**Exercise details**
Lines to restate from the data below: from the one containing "Perseguidos pero no olvidados (59, 2445)" to the one containing "Ortsrecht (22, 2280)", both included. Give them again exactly, and only them.

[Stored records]
◇ ◇ ◇ ◇ ◇

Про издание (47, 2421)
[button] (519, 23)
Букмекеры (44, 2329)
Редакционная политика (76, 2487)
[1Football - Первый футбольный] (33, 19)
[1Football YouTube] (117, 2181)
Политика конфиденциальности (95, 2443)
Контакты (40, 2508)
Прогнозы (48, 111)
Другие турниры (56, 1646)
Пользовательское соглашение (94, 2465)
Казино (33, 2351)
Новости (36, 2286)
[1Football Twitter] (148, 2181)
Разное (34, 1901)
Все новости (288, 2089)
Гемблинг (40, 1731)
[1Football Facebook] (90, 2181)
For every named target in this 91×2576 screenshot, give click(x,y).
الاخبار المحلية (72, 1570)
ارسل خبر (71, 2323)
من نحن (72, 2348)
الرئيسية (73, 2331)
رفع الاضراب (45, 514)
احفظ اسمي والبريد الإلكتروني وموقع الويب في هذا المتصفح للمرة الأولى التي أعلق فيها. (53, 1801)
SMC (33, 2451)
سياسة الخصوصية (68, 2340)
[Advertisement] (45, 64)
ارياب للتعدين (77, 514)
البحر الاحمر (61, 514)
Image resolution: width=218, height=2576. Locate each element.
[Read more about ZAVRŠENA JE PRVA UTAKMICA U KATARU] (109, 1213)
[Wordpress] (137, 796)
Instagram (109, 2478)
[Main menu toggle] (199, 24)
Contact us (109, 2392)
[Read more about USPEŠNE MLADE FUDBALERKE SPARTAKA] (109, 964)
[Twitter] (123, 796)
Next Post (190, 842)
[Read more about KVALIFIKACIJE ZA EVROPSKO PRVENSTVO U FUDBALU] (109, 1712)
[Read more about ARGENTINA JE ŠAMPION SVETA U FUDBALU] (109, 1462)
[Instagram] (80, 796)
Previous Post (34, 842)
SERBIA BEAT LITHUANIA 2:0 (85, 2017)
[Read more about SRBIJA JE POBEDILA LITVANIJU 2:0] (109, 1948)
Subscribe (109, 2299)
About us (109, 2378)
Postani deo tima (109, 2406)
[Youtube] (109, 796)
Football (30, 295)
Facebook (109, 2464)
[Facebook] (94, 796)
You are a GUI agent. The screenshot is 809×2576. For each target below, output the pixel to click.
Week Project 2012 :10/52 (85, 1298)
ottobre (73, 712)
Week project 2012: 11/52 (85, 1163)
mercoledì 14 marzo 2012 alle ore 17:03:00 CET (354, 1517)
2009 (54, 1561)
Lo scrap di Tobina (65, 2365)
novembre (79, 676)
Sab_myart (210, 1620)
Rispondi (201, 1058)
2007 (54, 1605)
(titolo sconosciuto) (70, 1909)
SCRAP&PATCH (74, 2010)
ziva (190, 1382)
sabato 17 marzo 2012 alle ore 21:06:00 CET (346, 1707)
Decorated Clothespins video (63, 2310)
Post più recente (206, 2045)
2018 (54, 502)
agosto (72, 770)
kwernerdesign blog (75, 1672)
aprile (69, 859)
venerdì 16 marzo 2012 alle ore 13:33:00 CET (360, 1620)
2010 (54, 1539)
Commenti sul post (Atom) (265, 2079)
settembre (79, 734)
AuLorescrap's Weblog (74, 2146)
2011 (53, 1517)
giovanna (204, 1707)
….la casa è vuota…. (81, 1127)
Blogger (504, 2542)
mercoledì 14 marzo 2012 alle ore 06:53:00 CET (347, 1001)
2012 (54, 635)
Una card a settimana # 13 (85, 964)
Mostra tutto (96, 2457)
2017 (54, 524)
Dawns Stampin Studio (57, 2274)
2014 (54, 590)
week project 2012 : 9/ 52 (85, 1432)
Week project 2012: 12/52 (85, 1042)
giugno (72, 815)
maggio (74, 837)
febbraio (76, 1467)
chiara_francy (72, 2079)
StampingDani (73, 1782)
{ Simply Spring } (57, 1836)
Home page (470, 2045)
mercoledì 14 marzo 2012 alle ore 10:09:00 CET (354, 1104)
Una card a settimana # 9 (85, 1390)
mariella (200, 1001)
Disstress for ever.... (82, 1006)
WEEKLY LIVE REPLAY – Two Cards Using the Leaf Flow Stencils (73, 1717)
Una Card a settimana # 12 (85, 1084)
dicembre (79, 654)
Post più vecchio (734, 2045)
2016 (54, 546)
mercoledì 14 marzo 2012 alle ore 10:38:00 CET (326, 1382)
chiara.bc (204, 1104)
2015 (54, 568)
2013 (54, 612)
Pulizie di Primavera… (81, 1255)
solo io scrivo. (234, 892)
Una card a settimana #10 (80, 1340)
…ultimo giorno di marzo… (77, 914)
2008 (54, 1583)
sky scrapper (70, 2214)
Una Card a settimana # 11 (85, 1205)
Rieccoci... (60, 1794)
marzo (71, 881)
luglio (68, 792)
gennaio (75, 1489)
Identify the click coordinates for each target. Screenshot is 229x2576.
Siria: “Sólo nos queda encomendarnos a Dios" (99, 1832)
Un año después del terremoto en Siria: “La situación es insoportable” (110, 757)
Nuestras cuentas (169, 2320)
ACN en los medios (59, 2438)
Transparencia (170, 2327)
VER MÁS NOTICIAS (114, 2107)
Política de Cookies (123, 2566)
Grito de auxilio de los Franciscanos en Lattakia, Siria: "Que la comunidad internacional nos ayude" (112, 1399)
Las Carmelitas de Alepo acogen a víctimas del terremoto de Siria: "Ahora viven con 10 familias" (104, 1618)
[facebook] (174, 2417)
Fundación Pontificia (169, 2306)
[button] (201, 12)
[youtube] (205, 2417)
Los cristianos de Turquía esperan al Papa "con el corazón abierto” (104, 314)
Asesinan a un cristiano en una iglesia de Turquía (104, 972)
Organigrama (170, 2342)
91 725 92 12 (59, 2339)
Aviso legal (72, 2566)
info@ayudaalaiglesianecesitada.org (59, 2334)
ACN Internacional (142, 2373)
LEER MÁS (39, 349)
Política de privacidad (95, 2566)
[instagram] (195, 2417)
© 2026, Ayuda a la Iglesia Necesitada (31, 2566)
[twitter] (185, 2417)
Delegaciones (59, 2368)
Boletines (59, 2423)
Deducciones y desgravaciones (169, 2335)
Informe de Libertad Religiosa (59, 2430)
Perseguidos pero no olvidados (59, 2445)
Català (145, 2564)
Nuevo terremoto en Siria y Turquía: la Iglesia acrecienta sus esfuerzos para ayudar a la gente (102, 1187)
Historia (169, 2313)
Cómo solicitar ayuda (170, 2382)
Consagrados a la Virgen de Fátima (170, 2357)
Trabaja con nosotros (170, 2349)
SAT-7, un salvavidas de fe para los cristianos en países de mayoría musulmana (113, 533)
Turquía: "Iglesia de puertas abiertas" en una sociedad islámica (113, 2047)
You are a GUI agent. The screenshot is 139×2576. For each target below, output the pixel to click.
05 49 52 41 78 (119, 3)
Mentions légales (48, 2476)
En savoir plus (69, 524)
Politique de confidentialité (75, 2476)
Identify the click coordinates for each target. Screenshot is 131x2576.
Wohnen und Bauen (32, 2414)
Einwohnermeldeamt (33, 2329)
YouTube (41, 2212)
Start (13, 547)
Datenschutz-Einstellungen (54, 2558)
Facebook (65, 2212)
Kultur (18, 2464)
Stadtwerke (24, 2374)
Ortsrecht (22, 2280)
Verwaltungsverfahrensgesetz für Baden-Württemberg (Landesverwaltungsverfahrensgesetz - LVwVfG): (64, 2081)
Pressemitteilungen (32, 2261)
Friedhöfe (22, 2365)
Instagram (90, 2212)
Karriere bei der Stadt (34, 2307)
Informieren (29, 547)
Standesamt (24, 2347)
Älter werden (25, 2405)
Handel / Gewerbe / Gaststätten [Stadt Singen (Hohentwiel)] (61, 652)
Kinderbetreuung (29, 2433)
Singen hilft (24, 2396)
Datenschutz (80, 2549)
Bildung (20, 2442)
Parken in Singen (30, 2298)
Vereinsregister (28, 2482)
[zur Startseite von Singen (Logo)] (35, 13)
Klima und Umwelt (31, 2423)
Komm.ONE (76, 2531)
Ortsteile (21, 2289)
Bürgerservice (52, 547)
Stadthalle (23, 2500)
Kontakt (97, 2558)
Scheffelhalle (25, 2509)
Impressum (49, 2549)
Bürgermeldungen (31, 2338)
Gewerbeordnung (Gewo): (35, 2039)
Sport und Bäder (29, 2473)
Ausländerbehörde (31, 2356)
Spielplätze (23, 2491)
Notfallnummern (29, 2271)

◇ ◇ ◇ ◇ ◇

**Written response**
Perseguidos pero no olvidados (59, 2445)
Català (145, 2564)
Nuevo terremoto en Siria y Turquía: la Iglesia acrecienta sus esfuerzos para ayudar a la gente (102, 1187)
Historia (169, 2313)
Cómo solicitar ayuda (170, 2382)
Consagrados a la Virgen de Fátima (170, 2357)
Trabaja con nosotros (170, 2349)
SAT-7, un salvavidas de fe para los cristianos en países de mayoría musulmana (113, 533)
Turquía: "Iglesia de puertas abiertas" en una sociedad islámica (113, 2047)
You are a GUI agent. The screenshot is 139×2576. For each target below, output the pixel to click.
05 49 52 41 78 (119, 3)
Mentions légales (48, 2476)
En savoir plus (69, 524)
Politique de confidentialité (75, 2476)
Identify the click coordinates for each target. Screenshot is 131x2576.
Wohnen und Bauen (32, 2414)
Einwohnermeldeamt (33, 2329)
YouTube (41, 2212)
Start (13, 547)
Datenschutz-Einstellungen (54, 2558)
Facebook (65, 2212)
Kultur (18, 2464)
Stadtwerke (24, 2374)
Ortsrecht (22, 2280)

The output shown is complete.